• [Extracted text]:
— START —

12 Aug 2021 | 20:52 UTC

First major US hydrogen-burning power plant nears completion in Ohio

Highlights

485-MW Long Ridge plant will run on gas-hydrogen mix

Plant at former aluminum smelter site on Ohio River

Touted as a first-of-its-kind power plant in the United States, the Long Ridge Energy Generation Project, a 485-MW facility being equipped to run on a mix of natural gas and carbon-free hydrogen, is nearing completion at the site of a former aluminum smelter on the banks of the Ohio River.

"We are currently in the startup phase," Bo Wholey, president of Long Ridge Energy Terminal, an affiliate of Fortress Transportation and Infrastructure Investors, said in an Aug. 11 email. The power plant in Hannibal, Ohio, will be "fully operational" in early September, with hydrogen to be introduced in November, Wholey added.

The facility first will burn a fuel blend that includes 5% hydrogen in a General Electric Co. H-class gas turbine. The plant is intended to transition to 100% green hydrogen over the next decade by relying increasingly on renewable energy to power electrolysis machines that split water into its hydrogen and oxygen elements.

The project has access to industrial byproduct hydrogen for initial testing, according to Long Ridge, but the company is partnering with New Fortress Energy for the green hydrogen transition. It is also exploring underground salt formations for large-scale hydrogen storage.

— END —

• [Given exercise A]: According to the article on the Ohio hydrogen power plant, what kind of gas turbine will burn the initial fuel blend?
• [Given exercise B]: Quote the passage from the article on the Ohio hydrogen power plant that begins with "12 Aug 2021" and stops after "the Ohio River.".

• [Supplied entries]:

— START —

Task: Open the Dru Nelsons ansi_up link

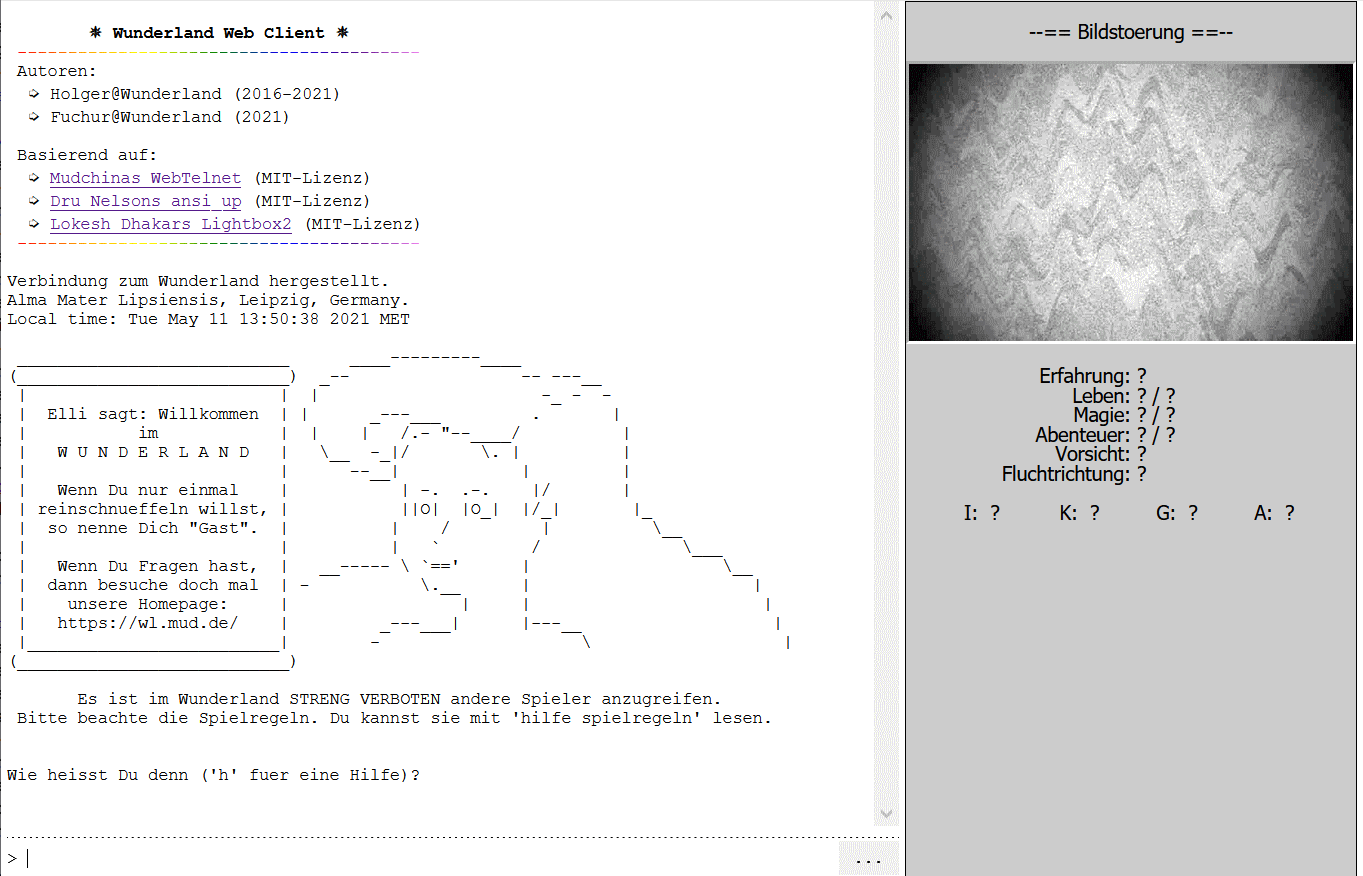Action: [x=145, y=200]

— END —
— START —

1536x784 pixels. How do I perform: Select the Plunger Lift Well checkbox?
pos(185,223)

— END —

• [Solution A]: A General Electric Co. H-class gas turbine.

• [Solution B]:
12 Aug 2021 | 20:52 UTC

First major US hydrogen-burning power plant nears completion in Ohio

Highlights

485-MW Long Ridge plant will run on gas-hydrogen mix

Plant at former aluminum smelter site on Ohio River

Touted as a first-of-its-kind power plant in the United States, the Long Ridge Energy Generation Project, a 485-MW facility being equipped to run on a mix of natural gas and carbon-free hydrogen, is nearing completion at the site of a former aluminum smelter on the banks of the Ohio River.